Under the leadership of Richard Turner as CEO, who joined in September 2024, the business has been aligned to deliver on Project Aurora – the Board’s medium-term value creation strategy to deliver true scale and record financial performance for the Group. Successful execution of the plan will achieve a fundamental change in the scale and mix of revenue and deliver significant profitability gains driven by the benefit of operational gearing.

Despite short term trading challenges, Tekmar continues to make good progress on the key initiatives within Project Aurora:

  • Increase order intake. This has been a primary objective for FY2025, establishing the platform for sustained growth in FY2026 and beyond. The healthy current pipeline and order intake in Q42025 supports an anticipated strong starting backlog for FY2026, with these projects well balanced between sectors and geography. Tekmar has also strengthened and realigned its Sales organisation within 2025 in order to increase collaboration with customers, and providing them with efficient access to the full breadth of the Group’s asset protection technology and offshore energy services. The focus remains on Tekmar outperforming an improving market with continued long-term growth forecast across all sectors.
  • Maintain tight control over cash. FY2025 run-rate capex is expected to be less than £0.5m. There has also been significant progress over the last 12 months in improving the Company’s aged debt position, including the agreed payment plan for £2.1m of China aged debt, with £0.6m received in June 2025.
  • Launch new business verticals. Tekmar is now organised across two verticals – Asset Protection Technology and Offshore Energy Services. This creates a leaner cost base with greater level of operational efficiency.
  • Grow offshore Energy Services division. This vertical is achieving a materially higher sales run-rate in FY2025 than in FY2024, consistent with the mid-term objective to scale this division to 25% of Group revenue (from 6% in FY2024).
  • Resolve legacy warranty claims.

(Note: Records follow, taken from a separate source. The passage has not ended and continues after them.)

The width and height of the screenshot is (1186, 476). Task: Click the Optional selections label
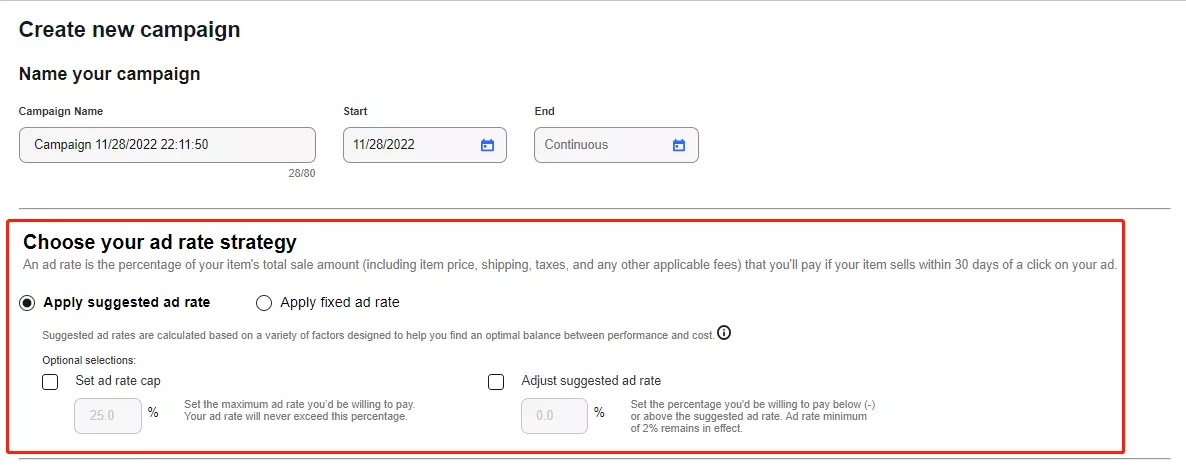[89, 360]
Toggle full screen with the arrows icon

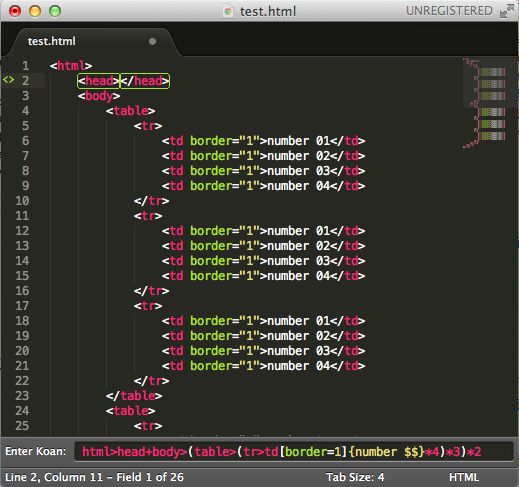pos(507,11)
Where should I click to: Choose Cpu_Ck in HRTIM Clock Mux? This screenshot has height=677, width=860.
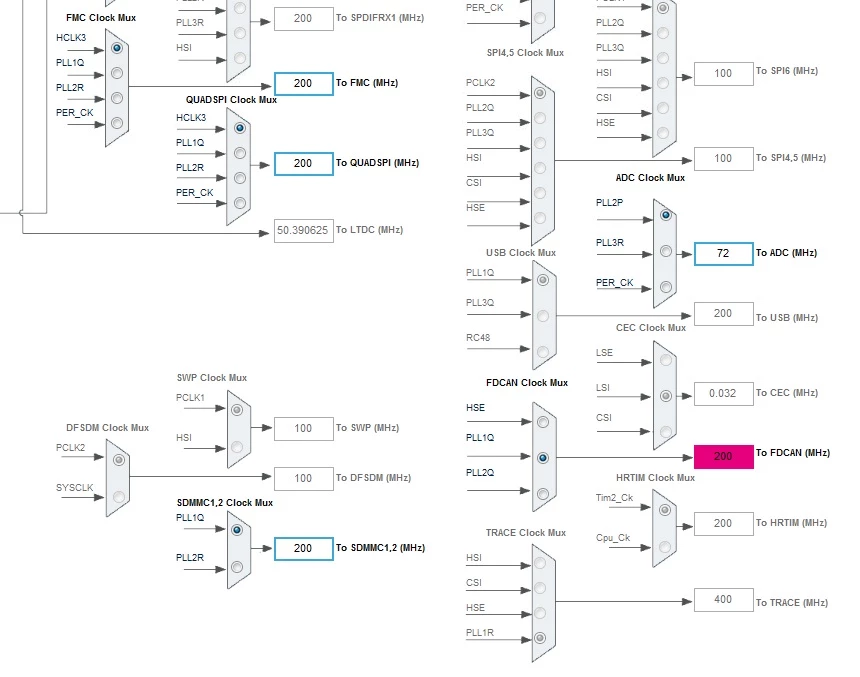[x=665, y=547]
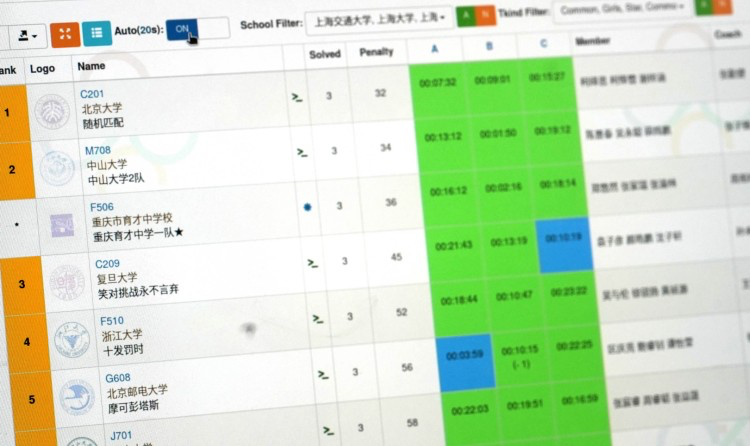The image size is (750, 446).
Task: Open team link F510
Action: 112,320
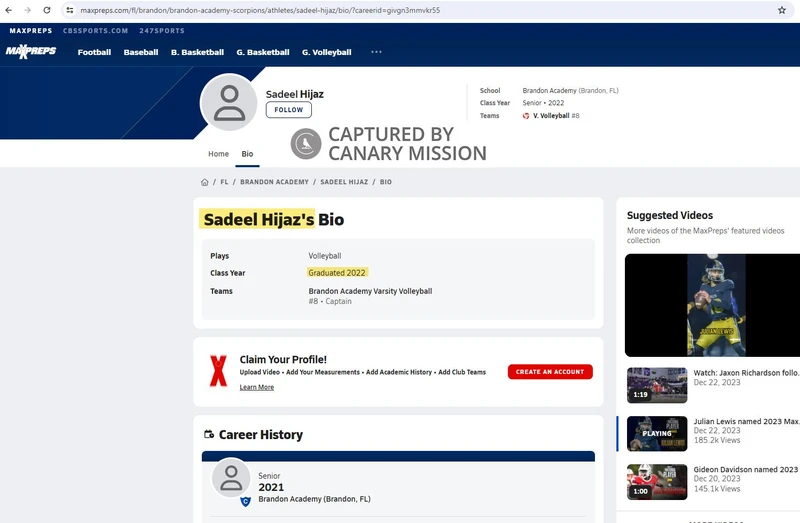Image resolution: width=800 pixels, height=523 pixels.
Task: Click the volleyball team icon beside V. Volleyball
Action: pyautogui.click(x=526, y=116)
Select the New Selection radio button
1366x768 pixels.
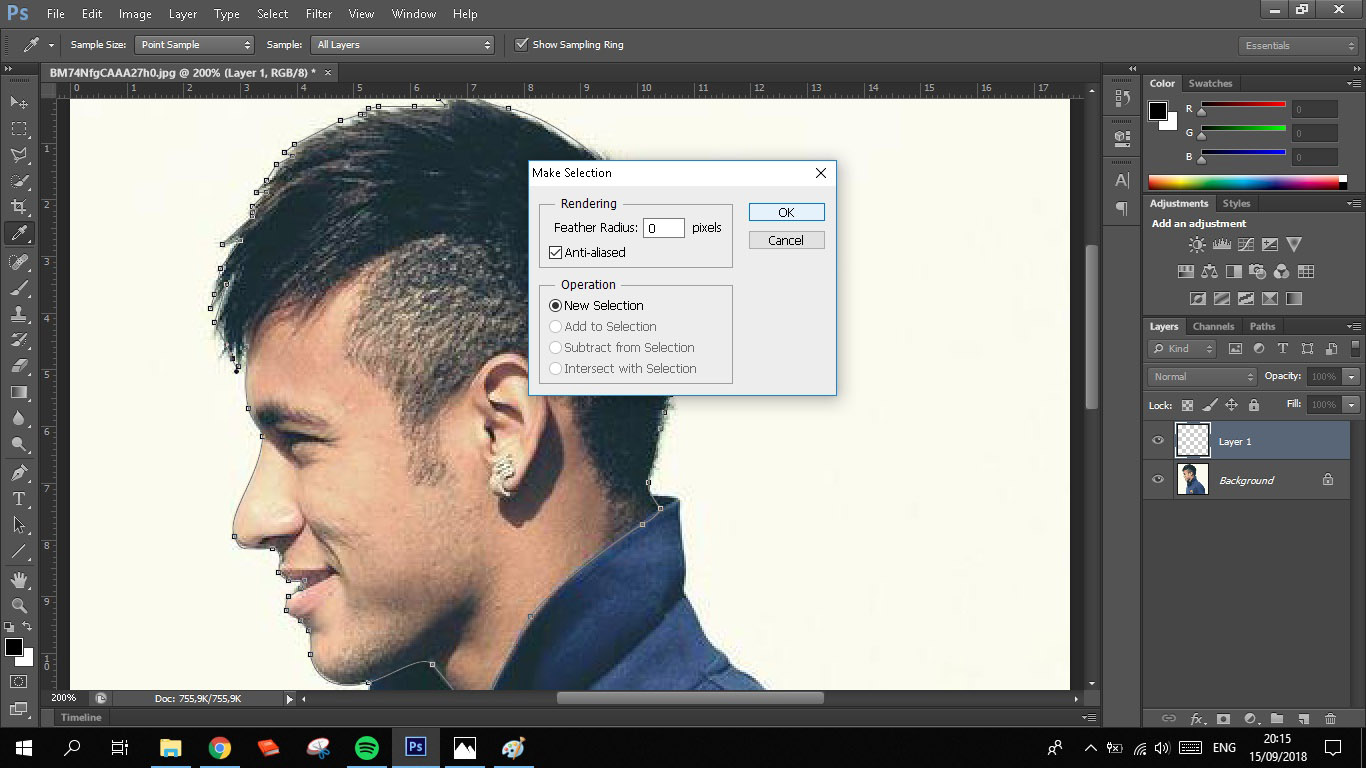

Commercial settlement agreements have been announced this year with two customers.  Both with no admission of liability and no conclusion of defect with the Company’s products and were fully covered by the insurance monies already received by Tekmar with nil cash impact for the Group.
  • Execute M&A. There is an active acquisition pipeline in place with discussions ongoing with selected targets. The Board continues to adopt a disciplined approach to assessing acquisition opportunities to ensure value for shareholders.

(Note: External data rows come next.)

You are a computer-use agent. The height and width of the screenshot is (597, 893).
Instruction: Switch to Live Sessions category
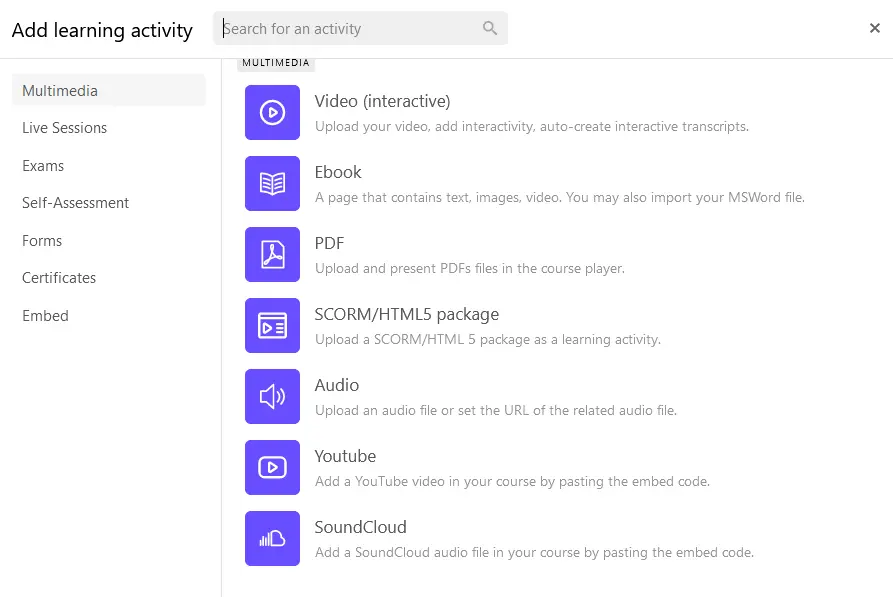click(64, 128)
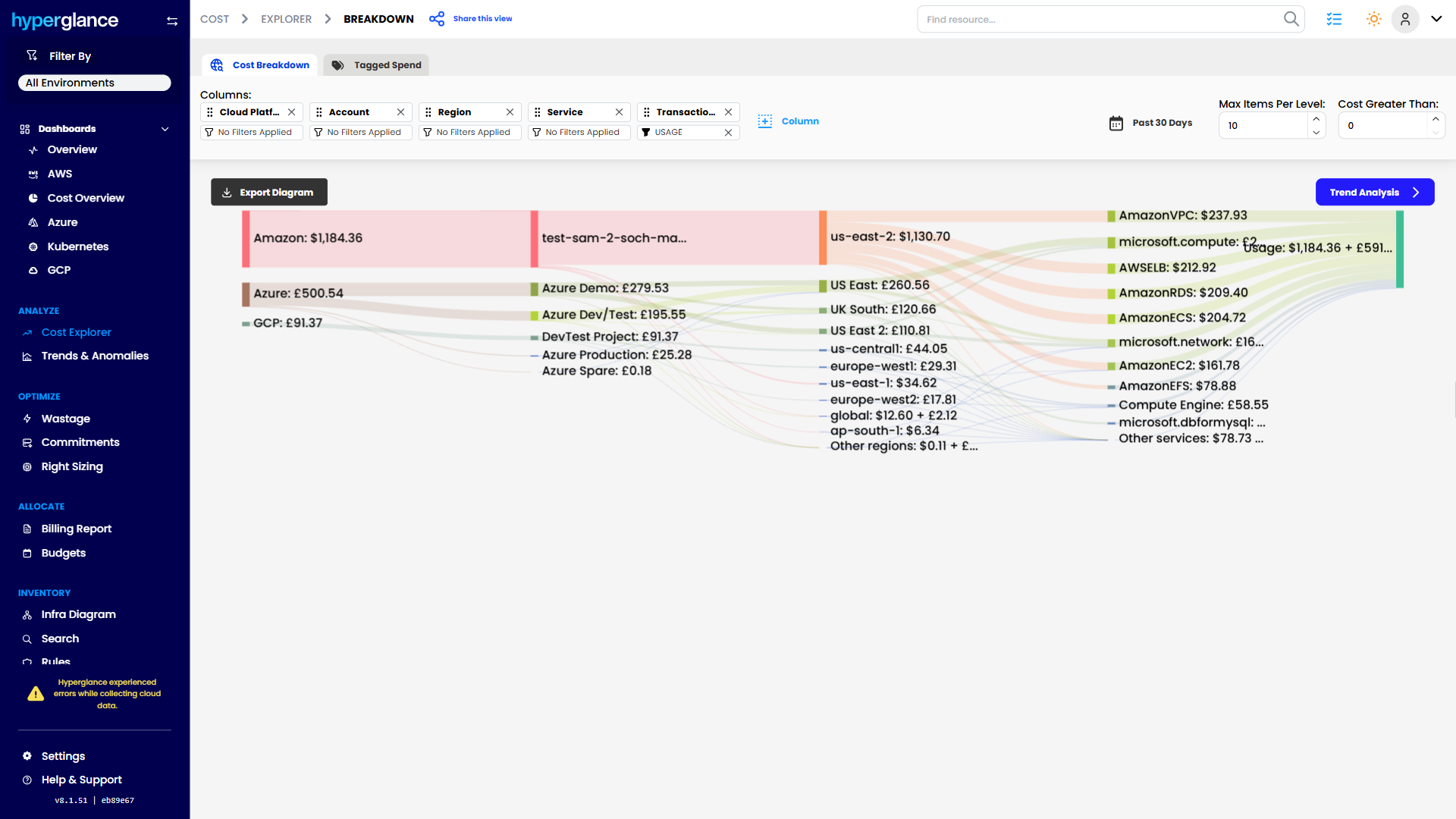Switch to the Tagged Spend tab
The height and width of the screenshot is (819, 1456).
[377, 65]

Net debt3 as at 30 June 2025 was £2.6m and the Group’s existing loan facilities provide adequate cash resources to support the Group’s working capital requirements and the repayment of the CBILs loan which is due on 31 October 2025. In addition, the Group holds the former Subsea Innovation Limited freehold premises as an asset held for sale with a book value of £2.8m.

Richard Turner, CEO of Tekmar Group, commented:

“We continue to see strength in our inquiry pipeline, which supports a very healthy near-term bidding pipeline for the remainder of 2025 and into 2026. As we flagged with our interim results, the outturn for the current financial year was predicated on the timing of securing significant tender opportunities. Whilst the timing of these awards has been pushed out, impacting the current financial year, the shape of the near-term pipeline remains encouraging and supports our efforts to build a sustainably stronger backlog for FY2026 and beyond. FY2025 has been a transitionary year for the business – a year where we started with a below par pipeline of opportunities and a business that had significant free capacity; and a year where we have aligned the business to deliver our strategic plan – Project Aurora. We remain confident we will translate the healthy pipeline into good quality orders, addressing the underutilisation in the business, and building the platform for sustained growth for 2026 and beyond.”

Footnotes:

(1) Group Adjusted EBITDA for FY2024 was £1.7m.

(2) Adjusted EBITDA is a key metric used by Directors. Earnings before interest, tax, depreciation and amortisation are adjusted for material items of a one-off nature and significant items which allow comparable business performance.

(3) Net debt is defined as total cash held by the Group less bank borrowings.